Christian Feigenspan v. Nizolek

Decision Date01 February 1907
Citation71 N.J.E. 382,65 A. 703
PartiesCHRISTIAN FEIGENSPAN v. NIZOLEK.
CourtNew Jersey Court of Chancery

Bill by Christian Feigenspan, a corporation, against Joseph Nizolek, to enforce a written contract. Decree for complainant.

The object of the bill is to enforce a written contract by enjoining the breach of a negative covenant therein. The contract is as follows: "Know all men by these presents, that I, Joseph Nizolek, of the city of Elizabeth, county of Union, and state of New Jersey, in consideration of the sum of one dollar and other valuable considerations, do hereby agree to purchase from Christian Feigenspan, a corporation, all ales, lager beer, and porter, as sold in my saloon at No. 73 Florida street, in the city of Elizabeth, New Jersey, for the period of five years. And I further agree that I will not sell or offer for sale any ale, lager beer, or porter in my saloon at No. 73 Florida street, in the city of Elizabeth, New Jersey, except that manufactured by the said Christian Feigenspan, for the same period as above mentioned, and it is further understood that this agreement is to bind the successor or successors of the said party of the first part in the purchase of the property or said saloon business; and the said party of the first part agrees not to dispose of said saloon business unless his purchaser shall sign the above stipulation relative to the sale of the beers, ales, and porter of the said party of the second part exclusively. In witness whereof, I have hereto set my hand and seal this sixteenth of August, nineteen hundred and five. Joseph Nizolek [L. S.] Signed, sealed, and delivered in the presence of Abram H. Cornish." The allegation of the bill is that the contract was part of an arrangement by which the complainant loaned to the defendant the sum of $4,800 to enable him, the defendant, to purchase the premises mentioned in the contract, and took in security therefor the bond and mortgage of the defendant at one year with Interest. It farther alleges that the complainant is a brewer, and was ready and willing at all times to deliver beer to the defendant and the defendant commenced and continued to purchase beer from it for a period of about three weeks, and then declined to purchase any more from complainant, but continued the business and purchased his beer from another brewer. Upon filing the bill, November 27, 1905, with affidavits annexed, an order to show cause, returnable on December 5th, was made, without interim restraint

On that day the defendant filed his answer, with several affidavits annexed, in which he admits the loan of the money for the purposes mentioned, and that he was at that time requested to sign such an agreement as that set out in the bill, and positively declined to sign it, and that if his actual signature was annexed to the agreement it was procured by fraud, and made upon some subsequent occasion; and he says that he declined to sell the complainant's beer, because he could sell the beer of other brewers to a greater advantage and with better profit.
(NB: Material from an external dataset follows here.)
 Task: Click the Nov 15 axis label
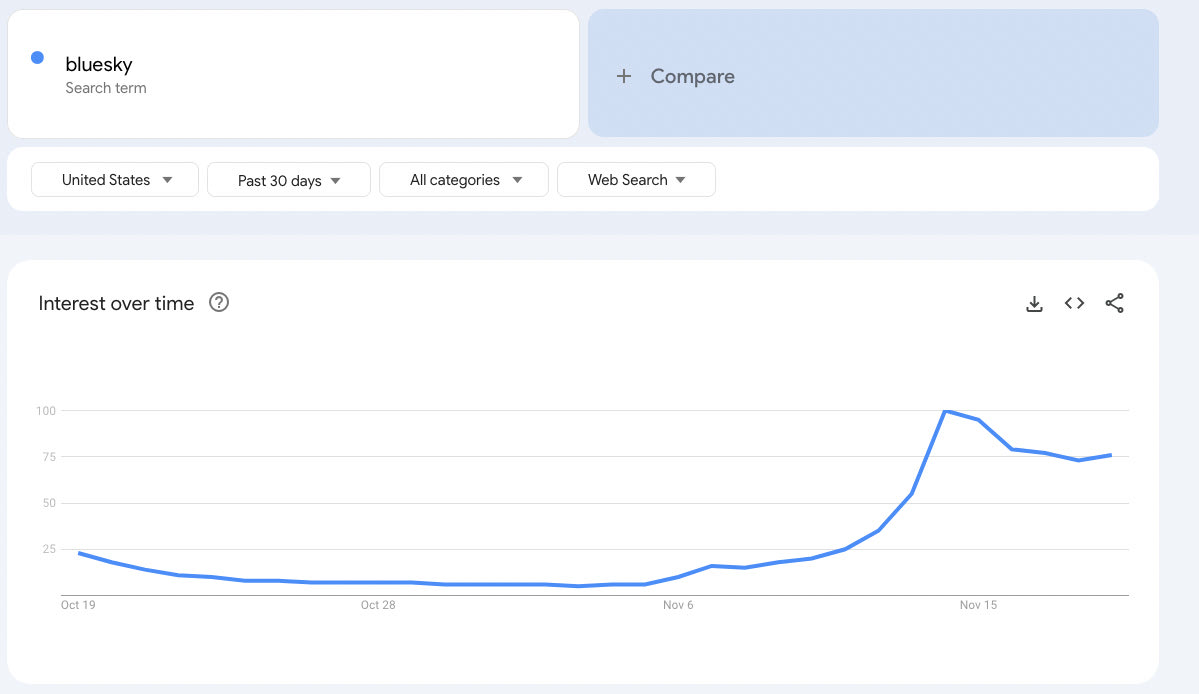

The answer further sets forth that at the same date the defendant executed a chattel mortgage to the complainant with a note payable on demand. it sets out the chattel mortgage as an annex to the answer, and it appears to contain an agreement on defendant's part to do certain things, among others that he will not sell any beer except that manufactured by the complainant. On the filing of this answer and the affidavits annexed, the complainant asked leave to file rebutting affidavits, and the hearing was for that purpose adjourned to the 19th of December. On that day, beside the reading of the affidavits, the vice chancellor, with the consent of the counsel for the defendant, compared the signature to the alleged agreement with the admitted signatures of the defendant to the bond and mortgage covering the house and lot and the chattel mortgage and promissory note, and expressed his belief upon that comparison, in connection with the several affidavits, that the signature was genuine, and thereupon an order for an injunction and interim restraint was made. Subsequently the defendant, or some one in his behalf, tendered to the complainant the sum of $4,800, with interest, in payment of the promissory note secured by the chattel mortgage, and the complainant accepted such payment, and delivered up the chattel mortgage and note, and released the real estate from the lien of the mortgage upon it. The defendant then set up such payment in an amendment to his answer, and by a cross-bill prayed that the contract might be declared no longer binding upon him.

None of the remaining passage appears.